— REQUIRED ACTION —
Print every line of the data word for word.

Stored items:
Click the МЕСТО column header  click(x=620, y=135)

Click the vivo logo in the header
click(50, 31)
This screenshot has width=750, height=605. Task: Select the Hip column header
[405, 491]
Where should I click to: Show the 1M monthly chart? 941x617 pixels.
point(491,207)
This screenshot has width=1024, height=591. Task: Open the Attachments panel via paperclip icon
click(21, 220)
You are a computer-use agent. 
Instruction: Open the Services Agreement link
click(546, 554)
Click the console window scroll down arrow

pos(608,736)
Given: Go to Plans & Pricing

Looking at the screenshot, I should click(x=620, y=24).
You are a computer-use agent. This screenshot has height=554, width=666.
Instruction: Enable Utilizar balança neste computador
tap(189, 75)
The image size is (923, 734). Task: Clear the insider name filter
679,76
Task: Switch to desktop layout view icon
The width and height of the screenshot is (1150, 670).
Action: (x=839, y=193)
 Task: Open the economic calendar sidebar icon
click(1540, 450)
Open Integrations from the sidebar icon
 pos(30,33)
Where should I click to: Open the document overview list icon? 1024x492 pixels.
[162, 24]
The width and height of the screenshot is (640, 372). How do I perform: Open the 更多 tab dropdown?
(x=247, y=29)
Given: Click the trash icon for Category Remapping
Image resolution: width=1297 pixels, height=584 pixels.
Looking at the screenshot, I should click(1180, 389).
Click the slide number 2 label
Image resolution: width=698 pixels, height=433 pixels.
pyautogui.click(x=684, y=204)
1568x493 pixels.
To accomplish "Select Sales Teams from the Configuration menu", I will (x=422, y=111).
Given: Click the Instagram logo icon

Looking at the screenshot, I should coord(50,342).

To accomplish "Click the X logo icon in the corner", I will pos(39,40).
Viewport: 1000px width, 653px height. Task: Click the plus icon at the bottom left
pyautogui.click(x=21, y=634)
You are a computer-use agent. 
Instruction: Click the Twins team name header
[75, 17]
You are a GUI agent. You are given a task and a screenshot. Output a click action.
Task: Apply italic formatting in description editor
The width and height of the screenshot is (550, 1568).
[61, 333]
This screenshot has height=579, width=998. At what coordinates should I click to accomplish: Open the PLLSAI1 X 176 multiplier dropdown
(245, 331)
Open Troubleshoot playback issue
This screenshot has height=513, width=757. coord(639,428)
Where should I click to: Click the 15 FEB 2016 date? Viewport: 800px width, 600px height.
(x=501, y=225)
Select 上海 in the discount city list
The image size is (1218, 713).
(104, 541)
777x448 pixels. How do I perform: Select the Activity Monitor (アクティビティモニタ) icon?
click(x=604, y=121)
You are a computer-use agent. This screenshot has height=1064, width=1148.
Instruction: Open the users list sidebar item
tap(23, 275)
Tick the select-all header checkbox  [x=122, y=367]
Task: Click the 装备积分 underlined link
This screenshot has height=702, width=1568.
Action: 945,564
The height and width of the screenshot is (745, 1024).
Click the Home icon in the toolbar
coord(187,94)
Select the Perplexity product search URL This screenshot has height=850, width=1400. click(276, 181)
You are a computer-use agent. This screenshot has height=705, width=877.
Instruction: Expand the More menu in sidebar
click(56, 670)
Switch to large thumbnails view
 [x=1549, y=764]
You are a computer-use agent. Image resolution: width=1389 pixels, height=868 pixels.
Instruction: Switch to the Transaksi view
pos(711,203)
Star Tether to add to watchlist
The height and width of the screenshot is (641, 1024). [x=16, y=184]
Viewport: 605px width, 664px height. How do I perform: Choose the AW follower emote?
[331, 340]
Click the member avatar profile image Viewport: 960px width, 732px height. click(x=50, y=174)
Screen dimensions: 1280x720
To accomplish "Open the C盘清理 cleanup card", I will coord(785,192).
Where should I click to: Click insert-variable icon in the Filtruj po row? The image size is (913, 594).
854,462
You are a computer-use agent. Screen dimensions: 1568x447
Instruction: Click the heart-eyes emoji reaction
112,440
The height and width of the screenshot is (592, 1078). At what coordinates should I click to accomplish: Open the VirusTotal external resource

— WRITTEN RESPONSE —
Click the МЕСТО column header  click(x=620, y=135)

Click the vivo logo in the header
click(50, 31)
This screenshot has width=750, height=605. Task: Select the Hip column header
[405, 491]
Where should I click to: Show the 1M monthly chart? 941x617 pixels.
point(491,207)
This screenshot has width=1024, height=591. Task: Open the Attachments panel via paperclip icon
click(21, 220)
You are a computer-use agent. 
Instruction: Open the Services Agreement link
click(546, 554)
Click the console window scroll down arrow

pos(608,736)
Given: Go to Plans & Pricing

Looking at the screenshot, I should click(x=620, y=24).
You are a computer-use agent. This screenshot has height=554, width=666.
Instruction: Enable Utilizar balança neste computador
tap(189, 75)
The image size is (923, 734). Task: Clear the insider name filter
679,76
Task: Switch to desktop layout view icon
The width and height of the screenshot is (1150, 670).
Action: (x=839, y=193)
 Task: Open the economic calendar sidebar icon
click(1540, 450)
Open Integrations from the sidebar icon
 pos(30,33)
Where should I click to: Open the document overview list icon? 1024x492 pixels.
[162, 24]
The width and height of the screenshot is (640, 372). How do I perform: Open the 更多 tab dropdown?
(x=247, y=29)
Given: Click the trash icon for Category Remapping
Image resolution: width=1297 pixels, height=584 pixels.
Looking at the screenshot, I should click(1180, 389).
Click the slide number 2 label
Image resolution: width=698 pixels, height=433 pixels.
pyautogui.click(x=684, y=204)
1568x493 pixels.
To accomplish "Select Sales Teams from the Configuration menu", I will (x=422, y=111).
Given: Click the Instagram logo icon

Looking at the screenshot, I should coord(50,342).

To accomplish "Click the X logo icon in the corner", I will pos(39,40).
Viewport: 1000px width, 653px height. Task: Click the plus icon at the bottom left
pyautogui.click(x=21, y=634)
You are a computer-use agent. 
Instruction: Click the Twins team name header
[75, 17]
You are a GUI agent. You are given a task and a screenshot. Output a click action.
Task: Apply italic formatting in description editor
The width and height of the screenshot is (550, 1568).
[61, 333]
This screenshot has height=579, width=998. At what coordinates should I click to accomplish: Open the PLLSAI1 X 176 multiplier dropdown
(245, 331)
Open Troubleshoot playback issue
This screenshot has height=513, width=757. coord(639,428)
Where should I click to: Click the 15 FEB 2016 date? Viewport: 800px width, 600px height.
(x=501, y=225)
Select 上海 in the discount city list
The image size is (1218, 713).
(104, 541)
777x448 pixels. How do I perform: Select the Activity Monitor (アクティビティモニタ) icon?
click(x=604, y=121)
You are a computer-use agent. This screenshot has height=1064, width=1148.
Instruction: Open the users list sidebar item
tap(23, 275)
Tick the select-all header checkbox  [x=122, y=367]
Task: Click the 装备积分 underlined link
This screenshot has height=702, width=1568.
Action: 945,564
The height and width of the screenshot is (745, 1024).
Click the Home icon in the toolbar
coord(187,94)
Select the Perplexity product search URL This screenshot has height=850, width=1400. click(276, 181)
You are a computer-use agent. This screenshot has height=705, width=877.
Instruction: Expand the More menu in sidebar
click(56, 670)
Switch to large thumbnails view
 [x=1549, y=764]
You are a computer-use agent. Image resolution: width=1389 pixels, height=868 pixels.
Instruction: Switch to the Transaksi view
pos(711,203)
Star Tether to add to watchlist
The height and width of the screenshot is (641, 1024). [x=16, y=184]
Viewport: 605px width, 664px height. How do I perform: Choose the AW follower emote?
[331, 340]
Click the member avatar profile image Viewport: 960px width, 732px height. click(x=50, y=174)
Screen dimensions: 1280x720
To accomplish "Open the C盘清理 cleanup card", I will coord(785,192).
Where should I click to: Click insert-variable icon in the Filtruj po row? The image size is (913, 594).
854,462
You are a computer-use agent. Screen dimensions: 1568x447
Instruction: Click the heart-eyes emoji reaction
112,440
The height and width of the screenshot is (592, 1078). At what coordinates should I click to accomplish: Open the VirusTotal external resource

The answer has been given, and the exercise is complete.